LinuxQuestions.org
Review your favorite Linux distribution.
Go Back   LinuxQuestions.org > Forums > Linux Forums > Linux - Server
User Name
Password
Linux - Server This forum is for the discussion of Linux Software used in a server related context.

Notices

Reply
 
Search this Thread
Old 03-16-2010, 10:22 AM   #1
gassganso
LQ Newbie
 
Registered: Mar 2010
Posts: 3

Rep: Reputation: 0
Post Configuring my VPS - BIND


Hallo to every one,

I'm trying to move all my websites to a VPS that I hired.
(CentOS Linux 5.4)
To create my DNS server I'm using co.cc addresses (free domains) for test until I get a correct configuration.
What I am trying to do is this:

I create in co.cc site the domain aaa.co.cc and configure the ZONE RECORD:

aaa.co.cc A 111.111.111.111
ns1.aaa.co.cc A 111.111.111.111
ns2.aaa.co.cc A 111.111.111.111

(names and ips showed here are fictitious, of course)
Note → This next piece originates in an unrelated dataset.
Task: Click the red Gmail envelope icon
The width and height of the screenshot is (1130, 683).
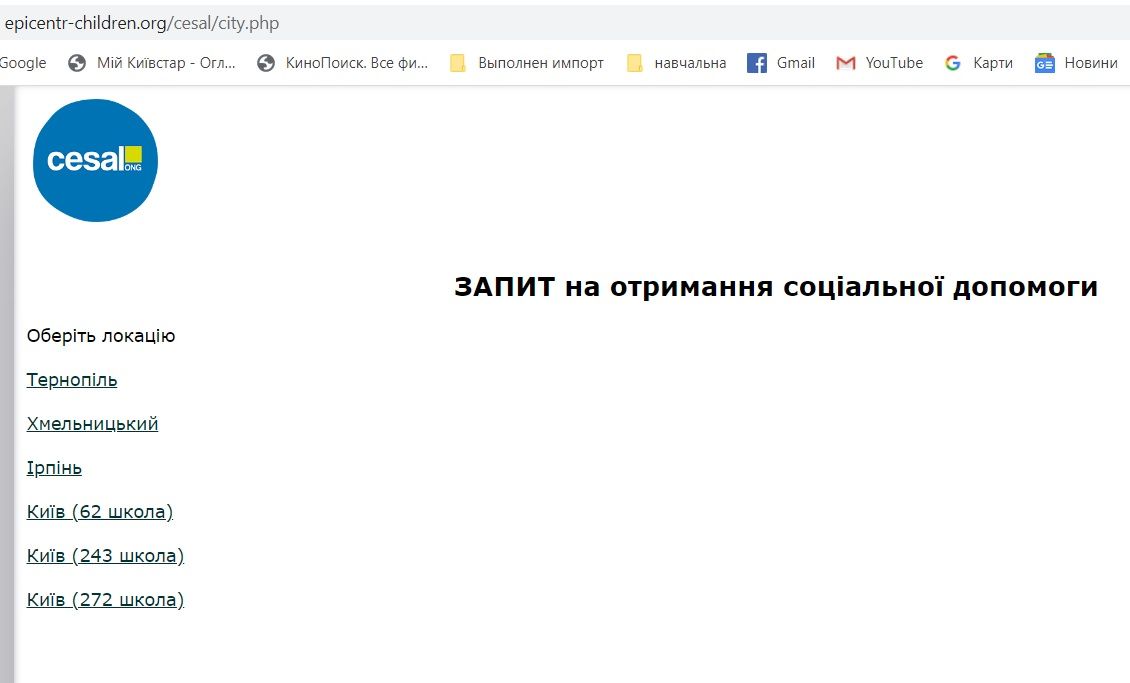Action: [846, 63]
Also I create bbb.co.cc domain and configure the Service Type as "name server DNS" to:

ns1.aaa.co.cc
ns2.aaa.co.cc

In my VPS server configure BIND:
Create MASTER ZONE aaa.co.cc:

aaa.co.cc. A 111.111.111.111
ns1.aaa.co.cc. A 111.111.111.111
ns2.aaa.co.cc. A 111.111.111.111
aaa.co.cc. NS Default ns1.aaa.co.cc.

Create MASTER ZONE bbb.co.cc:
bbb.co.cc A 111.111.111.111
bbb.co.cc NS Default ns1.aaa.co.cc.


And I create in my Apache 2 Virtual Hosts, one for aaa.co.cc and another for bbb.co.cc. Each with its path and a test index.html file in each home.
I also open port 53 for TCP and UDP on firewall.
Obviously I can "dig" to aaa.co.cc and all is right, but when I dig bbb.co.cc it says:

;; Connection timed out, no servers could be reached

When I dig @localhost everything seems to be ok...
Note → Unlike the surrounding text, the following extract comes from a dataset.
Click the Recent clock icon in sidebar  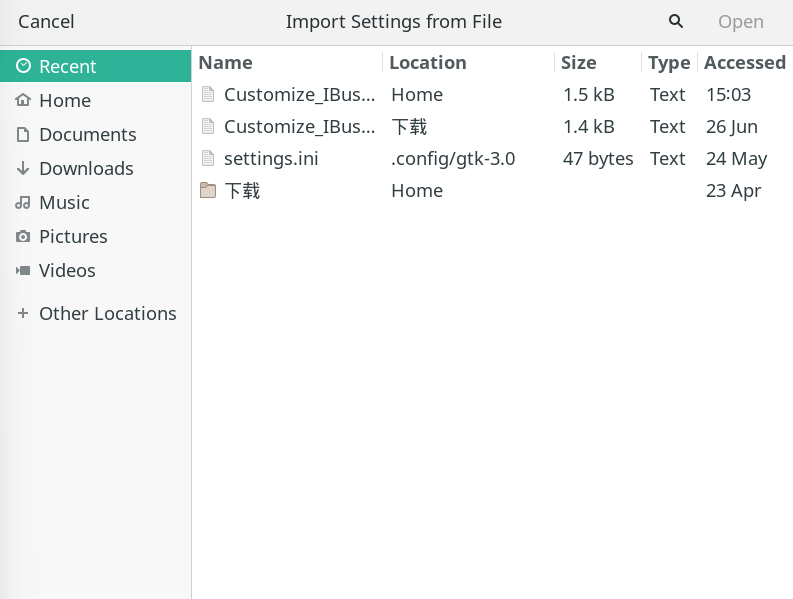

Am I making a big mistake?
I already know that ns1 and ns2 have the same IP, but I want to see if my idea works before "buying" another IP.

Any idea for me?

Thank you very much for your patience and sorry for my accent.
 
Old 03-16-2010, 01:33 PM   #2
Blue_Ice
Member
 
Registered: Jul 2006
Location: Belgium
Distribution: Debian, Fedora, CentOS, Windows
Posts: 352

Rep: Reputation: Disabled
Can you provide us with your named.conf and the complete zone files, not just parts of it. What you put in your post shows that you have records in your zone file, but there should be a lot more.
 
Old 03-17-2010, 04:23 AM   #3
gassganso
LQ Newbie
 
Registered: Mar 2010
Posts: 3

Original Poster
Rep: Reputation: 0
Hi Blue_Ice,

Thank you very much for your interest, but last night (about 2:30 h) after 10 days working arround this problem I had a good idea.... I scaned the port 53 and guess what....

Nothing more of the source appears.